Calls are growing for a global science-policy platform to oversee chemicals and waste, equivalent to the Intergovernmental Panel on Climate Change (IPCC). But there are concerns over how long it is taking for the UN to act on the proposal. In response, the Swiss government will table a resolution to establish a body at UNEA5.2, the UN Environment Assembly’s virtual meeting in February next year.
Katrin Schneeberger, director of Switzerland’s Federal Office for the Environment, made her announcement at a conference organised by the German government last week. The German government has been frustrated by the postponement until next year of the International Conference on Chemicals Management – the presidency is currently held by the German government. It was hoped that the meeting would provide impetus at the highest level for a new international chemicals and waste body.
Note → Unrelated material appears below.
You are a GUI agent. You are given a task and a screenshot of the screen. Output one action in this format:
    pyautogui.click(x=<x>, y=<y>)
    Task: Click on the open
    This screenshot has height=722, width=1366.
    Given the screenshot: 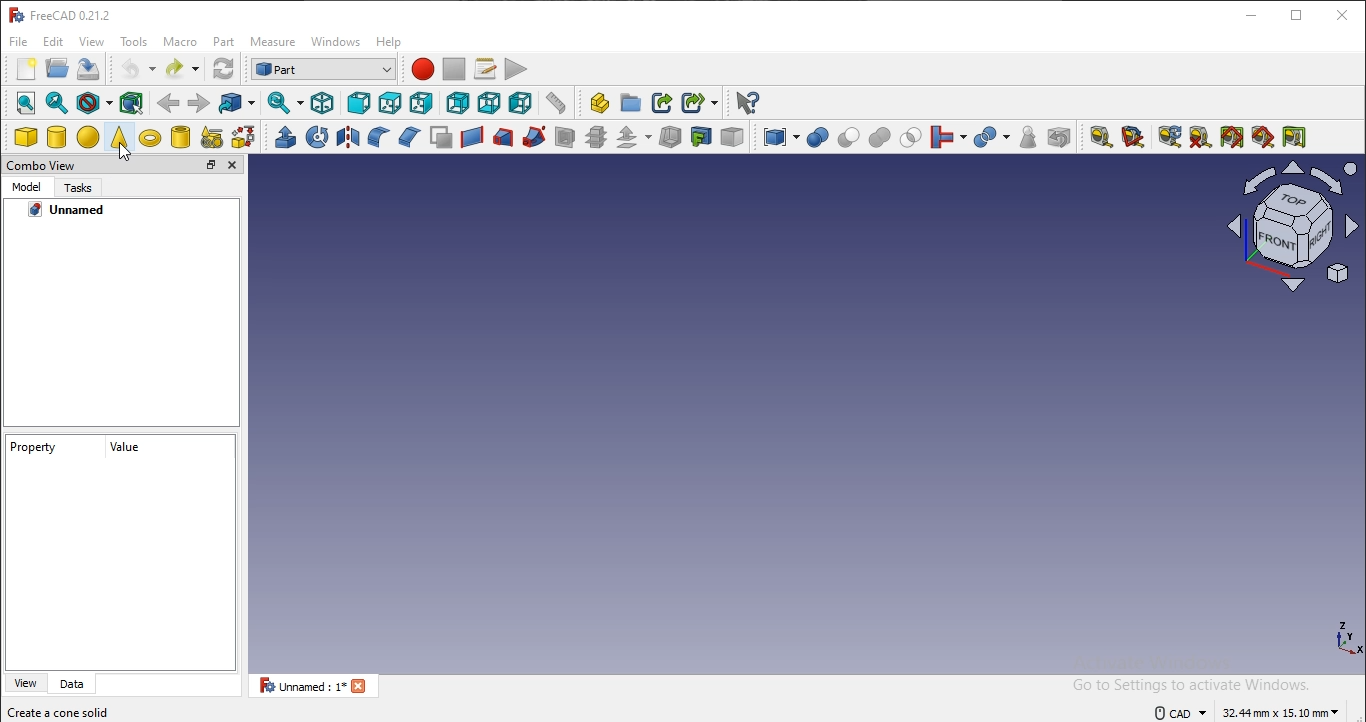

An intergovernmental panel to improve the science-policy interface has widespread support. Jochen Flasbarth, a German environment minister, stresses the need for action but notes that this requires political will, awareness-raising and resources. Tom Welton, president of the Royal Society of Chemistry, also endorses the proposal. He likens the Intergovermental Panel on Climate Change (IPCC) and the Intergovernmental Science-Policy Platform on Biodiversity and Ecosystem Services (IPBES) to a two-legged stool, arguing that a third chemicals ‘leg’ is key to balance it. ‘The limited, fragmented science-policy interactions on chemical waste management are contributing to health and environmental damage across the world,’ Welton said in an opinion article. ‘We, as chemists, are uniquely placed to become the engine room of the campaign against chemical pollution and waste.’
Proponents of an intergovernmental panel argue the international community is not good at tracking and responding to new scientific findings on chemicals waste. A new panel would assess findings, identify emerging concerns, and connect policy makers and scientists, providing a scientific basis for action. A campaign organised by the International Panel on Chemical Pollution in March has collected over 1700 signatures of scientists backing the idea of an agency for chemicals and waste.
Why is it taking so long to act on waste and chemicals globally?
Many governments and experts may be frustrated at the slow pace, but they should recognise that it took over five years to establish IPBES, comments Bob Watson, a chemist and former chair of both the IPCC and the IPBES. ‘While a long process, it meant governments were fully on board. People need to be pragmatic – establishing new mechanisms take time. Everybody needs to agree to a set of principles and procedures that establish legitimacy, credibility, transparency; process is everything.’
Zhanyun Wang, a senior scientist at ETH Zurich and the organiser of an open letter in Science last February pushing for an international chemicals body, blames the pandemic for the delay. ‘In order to initiate the establishment of such a body, a consensus/mandate from countries is needed. However, due to the pandemic, countries were not able to meet and discuss technical matters. It’s a general challenge for international diplomacy.’
But the good thing is that the international community doesn’t need to start from scratch, Wang says. ‘I am hopeful that such a body can be set up relatively fast. As the global threats of chemical pollution become increasingly urgent, the faster such a body can be set up, the faster it can start working to inform the scientific and policy communities,’ he points out. ‘For example, it is likely that UNEA5.2 will also initiate an intergovernmental negotiation to establish a global convention on plastics. This can be a challenging process, given the complexity of plastics and associated issues. And this is where such a science-policy body can help to inform the negotiation.’
Watson, who favours an IPCC-like panel after co-authoring a UNEP paper last year on strengthening the science-policy interface for chemicals, believes the Swiss resolution is an important stimulus. However, it would be even better if a group of developed and developing countries submitted a joint resolution, he says.
Then UNEA will need to approve and initiate a negotiating process to establish the principles and procedures, which need to include many key issues from scope to secretariat location. One major stumbling block is likely to be cost, as it has often been for the IPCC and IPBES, which each cost $5–$8 million (£3.6–£5.8 million) per year, Watson notes. Other issues include governance structures and collaboration with existing mechanisms.
Wang agrees that the Swiss resolution will speed up the process and result in preliminary negotiations about next steps. ‘IPCC and IPBES have shown how such bodies can have huge impact on increasing public awareness and urgency, and informing international and national governance. So I am confident that such a body will be a great help to make the global threats of chemical pollution much more visible to the public and policymakers globally, including early warning of issues of concern, and inform future actions.’
Saleem Ali, a professor of energy and the environment at the University of Delaware, US, also welcomes the ‘growing momentum’ led by Switzerland. Ali was part of a team that issued a report earlier this year that highlights the many benefits of a more effective science-policy interface for chemicals and waste. He is concerned that the delay so far may be due to a lack of funding to support a panel’s secretariat, as well as postponement of major international gatherings.